Beyond Every Door

The author suggests supplementing this Time for All Ages with a PowerPoint/slide show of interesting doors and asking the kids to imagine what is on the other side of each of them...

Who here knows the book The Lion, the Witch, and the Wardrobe? Can one of the kids in the room tell me how Lucy Pevensie discovers Narnia?

Lucy looks for the perfect place to hide and opens up the door to a big wardrobe. She goes through the door and into the back of the wardrobe and suddenly she's in a whole other world! A magical world with witches and fauns and talking beavers!

Wouldn’t it be cool if there were a magical world beyond every door? When Lucy opened the door to Narnia, it didn’t look like anything special. It was just a boring door to a wardrobe full of clothes and coats, but across its threshold was magic. Lucy already had a foot in Narnia before she quite realized what was happening.

Many of the thresholds in our lives are like this: we don’t know that we’re crossing into another world until we’re already half way there.

The door of a church takes us down a pathway of growth we might never have expected.

The door of the doctor’s office suddenly opens out into life with a hard diagnosis.

A restaurant door opens onto a first date and echoes forward into the relationship of a lifetime.

A beloved person’s door closes behind you and sends you out into the world heartbroken.

The door to a library, or a gym, or a dance studio introduces you to a life’s passion you might not have otherwise discovered.
※
▶ WORK ORDER: Reproduce the "Beyond Every Door" reading above in full, word for word.

▶ RECORD EXCERPTS:
※
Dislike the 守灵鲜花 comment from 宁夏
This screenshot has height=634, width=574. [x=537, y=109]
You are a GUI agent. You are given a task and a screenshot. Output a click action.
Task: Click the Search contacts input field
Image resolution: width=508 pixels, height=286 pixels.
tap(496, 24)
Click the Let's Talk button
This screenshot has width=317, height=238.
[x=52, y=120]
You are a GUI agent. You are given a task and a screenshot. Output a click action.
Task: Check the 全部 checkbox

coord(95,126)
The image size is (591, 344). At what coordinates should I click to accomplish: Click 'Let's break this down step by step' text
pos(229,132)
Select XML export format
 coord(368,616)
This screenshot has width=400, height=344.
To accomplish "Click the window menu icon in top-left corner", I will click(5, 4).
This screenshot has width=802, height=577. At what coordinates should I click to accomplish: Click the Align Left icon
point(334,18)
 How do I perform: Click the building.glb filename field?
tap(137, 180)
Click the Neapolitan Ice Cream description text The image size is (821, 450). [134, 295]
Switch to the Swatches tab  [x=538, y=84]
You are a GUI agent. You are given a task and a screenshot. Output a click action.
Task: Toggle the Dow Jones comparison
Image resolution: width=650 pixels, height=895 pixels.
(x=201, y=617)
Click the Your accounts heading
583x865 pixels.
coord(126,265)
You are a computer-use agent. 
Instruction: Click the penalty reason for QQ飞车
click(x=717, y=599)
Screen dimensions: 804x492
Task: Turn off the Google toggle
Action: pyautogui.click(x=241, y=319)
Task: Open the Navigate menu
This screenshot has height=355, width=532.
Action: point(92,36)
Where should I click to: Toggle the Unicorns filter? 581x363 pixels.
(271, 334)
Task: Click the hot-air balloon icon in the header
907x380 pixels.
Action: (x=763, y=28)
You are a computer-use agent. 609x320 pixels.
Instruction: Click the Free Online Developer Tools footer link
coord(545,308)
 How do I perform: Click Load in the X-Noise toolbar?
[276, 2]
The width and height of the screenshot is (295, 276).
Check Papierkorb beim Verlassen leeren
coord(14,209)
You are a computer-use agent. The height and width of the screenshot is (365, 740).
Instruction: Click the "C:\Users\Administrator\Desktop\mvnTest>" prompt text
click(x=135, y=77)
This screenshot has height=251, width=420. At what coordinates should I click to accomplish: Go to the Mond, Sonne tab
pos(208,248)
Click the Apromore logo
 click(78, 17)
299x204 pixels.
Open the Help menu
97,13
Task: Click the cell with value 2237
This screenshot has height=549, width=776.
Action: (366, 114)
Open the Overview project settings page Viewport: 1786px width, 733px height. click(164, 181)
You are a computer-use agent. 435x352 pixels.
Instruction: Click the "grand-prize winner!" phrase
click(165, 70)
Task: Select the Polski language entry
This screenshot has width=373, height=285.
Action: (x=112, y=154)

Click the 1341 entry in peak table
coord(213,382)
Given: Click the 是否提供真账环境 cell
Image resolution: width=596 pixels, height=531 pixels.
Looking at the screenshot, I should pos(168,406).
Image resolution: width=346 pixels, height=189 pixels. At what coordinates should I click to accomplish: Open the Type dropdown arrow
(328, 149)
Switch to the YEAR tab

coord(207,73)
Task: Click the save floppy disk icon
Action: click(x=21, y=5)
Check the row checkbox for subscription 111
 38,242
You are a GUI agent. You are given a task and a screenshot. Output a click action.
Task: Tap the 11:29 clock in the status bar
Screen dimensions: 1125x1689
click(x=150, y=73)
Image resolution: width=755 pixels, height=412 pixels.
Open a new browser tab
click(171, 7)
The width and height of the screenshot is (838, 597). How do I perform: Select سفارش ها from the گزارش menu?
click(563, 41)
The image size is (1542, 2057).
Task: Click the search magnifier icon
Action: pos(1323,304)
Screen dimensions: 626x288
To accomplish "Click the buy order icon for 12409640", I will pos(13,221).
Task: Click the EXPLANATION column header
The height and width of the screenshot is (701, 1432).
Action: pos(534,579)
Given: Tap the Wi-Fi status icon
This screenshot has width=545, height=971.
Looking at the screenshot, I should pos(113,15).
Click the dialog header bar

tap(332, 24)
※
▶ RESULT:
Beyond Every Door

The author suggests supplementing this Time for All Ages with a PowerPoint/slide show of interesting doors and asking the kids to imagine what is on the other side of each of them...

Who here knows the book The Lion, the Witch, and the Wardrobe? Can one of the kids in the room tell me how Lucy Pevensie discovers Narnia?

Lucy looks for the perfect place to hide and opens up the door to a big wardrobe. She goes through the door and into the back of the wardrobe and suddenly she's in a whole other world! A magical world with witches and fauns and talking beavers!

Wouldn’t it be cool if there were a magical world beyond every door? When Lucy opened the door to Narnia, it didn’t look like anything special. It was just a boring door to a wardrobe full of clothes and coats, but across its threshold was magic. Lucy already had a foot in Narnia before she quite realized what was happening.

Many of the thresholds in our lives are like this: we don’t know that we’re crossing into another world until we’re already half way there.

The door of a church takes us down a pathway of growth we might never have expected.

The door of the doctor’s office suddenly opens out into life with a hard diagnosis.

A restaurant door opens onto a first date and echoes forward into the relationship of a lifetime.

A beloved person’s door closes behind you and sends you out into the world heartbroken.

The door to a library, or a gym, or a dance studio introduces you to a life’s passion you might not have otherwise discovered.